第13話 天才魔法使い、慌しく動き回る

 場所はストビー王国。僕はデルガンダ王国の陛下とその周りの人達と共にエリンの転移魔法で移動し、少し歩いてラエル王女のもとにいた。



「――と、言う訳なんですけど、どうすればいいと思いますか?」



 ラエル王女はぽかんと口を開けて固まる。正直、なんかやばい状況だなと思って報告には来たものの、僕も何をどうすればいいのか分からなかったので、取り敢えずデルガンダ王国に向かって陛下たちに事の顛末を簡単に説明した。

 結果、ラエル王女の意見も聞きたいと言われたので、陛下たちと共にストビー王国へと来たのだ。

 暫くして、ラエル王女は我に返る。



「ど、どうすればと言われましても……」



 ですよね。急にこんなこと言われても困りますよね。真面目な話、僕の顔を見て驚いていた魔族を追ってくれている魔王様の部下の報告を待ってからでもいいかなとか途中で思ったのだ。だが、その時には既にラエル王女の元へ行こうということになっていたので口に出せなかった。



「一応、報告だけのつもりだったんですけど、何か動いた方がいいのならと思いまして」


「リク殿、一度話をまとめたい。少し時間をくれんか」


「別に構いませんよ」



 こんな急ぎ気味になっているのは、敵の存在の大きさが不気味だからだろうか。後ろにどこかの国が付いている可能性があったり、戦争している人間と魔族が手を結んでいたり。さらにはドラゴンすら操れるほどの魔道具を所持している。国のトップとしては不安なことこの上ないのだろう。

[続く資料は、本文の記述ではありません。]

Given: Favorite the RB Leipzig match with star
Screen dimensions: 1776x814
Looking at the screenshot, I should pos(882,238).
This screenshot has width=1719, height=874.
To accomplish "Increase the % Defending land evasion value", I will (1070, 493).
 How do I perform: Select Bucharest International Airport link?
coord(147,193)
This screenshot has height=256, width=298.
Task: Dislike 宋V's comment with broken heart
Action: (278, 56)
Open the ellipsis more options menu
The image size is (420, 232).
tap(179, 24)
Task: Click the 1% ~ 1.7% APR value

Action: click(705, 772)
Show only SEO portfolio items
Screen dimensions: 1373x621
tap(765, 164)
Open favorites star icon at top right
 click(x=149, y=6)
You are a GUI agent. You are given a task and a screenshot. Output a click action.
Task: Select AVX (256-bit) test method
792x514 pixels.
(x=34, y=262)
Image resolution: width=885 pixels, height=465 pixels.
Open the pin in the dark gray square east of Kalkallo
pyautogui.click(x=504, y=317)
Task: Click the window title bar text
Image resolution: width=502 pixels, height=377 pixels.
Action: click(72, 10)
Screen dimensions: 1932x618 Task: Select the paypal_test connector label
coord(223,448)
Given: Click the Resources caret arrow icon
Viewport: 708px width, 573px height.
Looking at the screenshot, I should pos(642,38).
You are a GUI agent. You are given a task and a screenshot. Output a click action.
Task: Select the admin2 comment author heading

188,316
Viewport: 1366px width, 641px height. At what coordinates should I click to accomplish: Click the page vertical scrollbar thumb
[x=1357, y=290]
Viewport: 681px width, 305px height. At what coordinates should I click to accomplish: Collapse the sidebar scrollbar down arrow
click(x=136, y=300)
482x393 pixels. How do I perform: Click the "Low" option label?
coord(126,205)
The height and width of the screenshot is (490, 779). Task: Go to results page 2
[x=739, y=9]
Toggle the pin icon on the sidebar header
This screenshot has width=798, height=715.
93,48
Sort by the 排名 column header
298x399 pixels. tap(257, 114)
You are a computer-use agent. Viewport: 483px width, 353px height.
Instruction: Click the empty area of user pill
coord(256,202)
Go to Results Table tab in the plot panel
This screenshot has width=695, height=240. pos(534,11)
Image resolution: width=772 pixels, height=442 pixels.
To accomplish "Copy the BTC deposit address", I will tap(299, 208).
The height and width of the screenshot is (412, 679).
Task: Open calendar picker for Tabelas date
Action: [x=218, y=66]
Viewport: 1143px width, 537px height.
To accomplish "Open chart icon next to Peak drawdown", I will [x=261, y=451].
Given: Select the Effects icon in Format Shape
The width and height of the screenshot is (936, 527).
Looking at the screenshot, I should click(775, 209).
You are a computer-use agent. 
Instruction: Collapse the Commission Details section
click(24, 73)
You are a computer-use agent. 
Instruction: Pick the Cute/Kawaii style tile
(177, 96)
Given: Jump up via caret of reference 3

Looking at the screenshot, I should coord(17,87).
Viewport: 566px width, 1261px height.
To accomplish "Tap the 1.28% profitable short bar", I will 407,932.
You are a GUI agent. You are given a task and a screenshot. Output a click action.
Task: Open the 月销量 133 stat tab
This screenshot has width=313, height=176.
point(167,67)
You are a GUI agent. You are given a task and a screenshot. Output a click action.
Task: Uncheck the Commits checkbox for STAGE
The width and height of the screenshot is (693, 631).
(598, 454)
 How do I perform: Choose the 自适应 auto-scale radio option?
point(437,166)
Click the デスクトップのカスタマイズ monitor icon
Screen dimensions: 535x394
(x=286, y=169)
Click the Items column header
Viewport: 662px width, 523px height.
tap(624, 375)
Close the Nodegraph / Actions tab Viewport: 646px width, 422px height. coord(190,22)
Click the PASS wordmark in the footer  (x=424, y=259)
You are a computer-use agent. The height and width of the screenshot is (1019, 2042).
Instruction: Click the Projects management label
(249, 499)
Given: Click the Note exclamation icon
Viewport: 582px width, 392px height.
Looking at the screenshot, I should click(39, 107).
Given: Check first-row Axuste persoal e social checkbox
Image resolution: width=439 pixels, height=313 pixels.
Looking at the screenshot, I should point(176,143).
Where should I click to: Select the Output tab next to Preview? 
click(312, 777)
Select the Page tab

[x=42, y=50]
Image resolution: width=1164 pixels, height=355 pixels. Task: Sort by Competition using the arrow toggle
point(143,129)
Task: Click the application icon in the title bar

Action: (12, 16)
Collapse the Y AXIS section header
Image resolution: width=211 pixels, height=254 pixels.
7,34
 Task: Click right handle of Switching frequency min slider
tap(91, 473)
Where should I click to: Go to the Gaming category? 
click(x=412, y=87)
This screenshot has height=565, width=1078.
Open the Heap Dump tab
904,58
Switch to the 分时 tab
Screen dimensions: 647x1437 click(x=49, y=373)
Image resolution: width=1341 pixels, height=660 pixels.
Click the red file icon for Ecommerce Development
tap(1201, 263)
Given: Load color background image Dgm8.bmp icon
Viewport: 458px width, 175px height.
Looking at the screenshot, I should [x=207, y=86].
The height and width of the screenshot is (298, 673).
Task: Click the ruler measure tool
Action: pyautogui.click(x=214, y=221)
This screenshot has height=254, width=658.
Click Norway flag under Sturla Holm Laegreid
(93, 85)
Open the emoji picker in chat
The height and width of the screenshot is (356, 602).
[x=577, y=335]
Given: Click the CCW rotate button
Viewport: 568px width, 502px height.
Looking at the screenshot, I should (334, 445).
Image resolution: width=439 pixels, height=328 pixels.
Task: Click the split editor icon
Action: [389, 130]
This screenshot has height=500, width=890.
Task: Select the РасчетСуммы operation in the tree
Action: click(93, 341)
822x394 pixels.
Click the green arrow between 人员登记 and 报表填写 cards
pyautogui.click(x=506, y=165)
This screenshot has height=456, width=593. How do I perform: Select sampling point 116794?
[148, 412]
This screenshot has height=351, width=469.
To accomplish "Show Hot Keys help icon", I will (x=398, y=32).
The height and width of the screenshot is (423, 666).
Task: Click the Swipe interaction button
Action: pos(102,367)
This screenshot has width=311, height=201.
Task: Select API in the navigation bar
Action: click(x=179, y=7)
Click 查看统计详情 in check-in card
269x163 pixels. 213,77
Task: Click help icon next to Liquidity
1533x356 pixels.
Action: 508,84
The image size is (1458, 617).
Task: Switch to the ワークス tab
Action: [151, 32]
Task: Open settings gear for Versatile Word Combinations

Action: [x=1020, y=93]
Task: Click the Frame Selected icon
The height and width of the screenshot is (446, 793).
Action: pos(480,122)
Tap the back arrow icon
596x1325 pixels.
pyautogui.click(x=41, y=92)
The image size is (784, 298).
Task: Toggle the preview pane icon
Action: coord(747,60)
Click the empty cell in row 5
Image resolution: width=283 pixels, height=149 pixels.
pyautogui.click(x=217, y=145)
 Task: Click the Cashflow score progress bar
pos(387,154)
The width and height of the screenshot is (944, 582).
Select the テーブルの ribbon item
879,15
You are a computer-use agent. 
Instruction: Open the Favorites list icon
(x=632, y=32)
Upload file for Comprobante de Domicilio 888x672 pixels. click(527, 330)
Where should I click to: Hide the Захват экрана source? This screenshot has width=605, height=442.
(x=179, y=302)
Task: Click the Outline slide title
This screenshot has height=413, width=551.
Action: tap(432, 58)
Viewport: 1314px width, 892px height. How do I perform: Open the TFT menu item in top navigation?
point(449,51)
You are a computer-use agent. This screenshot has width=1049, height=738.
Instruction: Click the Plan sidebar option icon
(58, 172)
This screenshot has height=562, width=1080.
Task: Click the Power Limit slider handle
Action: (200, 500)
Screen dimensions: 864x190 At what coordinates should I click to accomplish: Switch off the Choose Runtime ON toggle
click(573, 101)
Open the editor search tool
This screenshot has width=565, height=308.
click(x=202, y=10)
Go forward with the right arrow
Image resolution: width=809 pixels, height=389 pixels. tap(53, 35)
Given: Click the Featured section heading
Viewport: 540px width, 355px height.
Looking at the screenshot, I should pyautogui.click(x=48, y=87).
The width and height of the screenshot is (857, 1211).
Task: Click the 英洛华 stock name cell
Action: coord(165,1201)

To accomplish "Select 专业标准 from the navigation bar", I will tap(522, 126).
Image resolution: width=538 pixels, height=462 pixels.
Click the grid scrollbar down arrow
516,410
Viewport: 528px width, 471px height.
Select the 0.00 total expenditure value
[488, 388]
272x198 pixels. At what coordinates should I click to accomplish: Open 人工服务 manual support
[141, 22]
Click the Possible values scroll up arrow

 そんなことを考えていると、マルクス王子が口を開く。



「ラエル王女、この国のギルドマスターも呼んでもらえませんか?」


「分かりました」



 ラエル王女は近くにいた兵士に指示をして呼びに行かせる。

 後は僕のできそうなことはなさそうなので、夕食までに戻ってくることを告げて皆の様子を見にメノード島へと戻ることにした。





「あれ? 魔王様は?」


「あ! お兄ちゃん! それが――」



 ルカが言葉を言い終わる前に、地面がぐらりと揺れる。



「一体私たちがいない間に何があったんですか?」


「それより先に魔王様の手助けに行って欲しい」



 手助け? 魔王様が手助けを必要としているってどんな状況だよ。そんなことを考えていると、どこかで聞いたことのある咆哮が聞こえてくる。



「ドラゴン?」


「りく、おとうさんとみんなをたすけて! おねがい!」


「リク、ご助力してもらえませんか? お願いします」



 リリィとサリィさんが頭を下げる。状況はよく分からないが、そんなことを言われなくてもちゃんと助けに行く。



「悪いけど、シエラはここに居てくれる? もしもの時は任せる」


「皆を守ればいいんじゃろ? 了解じゃ」



 それだけ言って僕はエリンの転移魔法で城の上空へと移動する。

 目下に広がっていたのは阿鼻叫喚の地獄絵図だった。黒い霧を纏ったドラゴンが数十匹、街を焼きながら動き回っている。それだけではない。地上には黒い霧を纏った魔物が闊歩していた。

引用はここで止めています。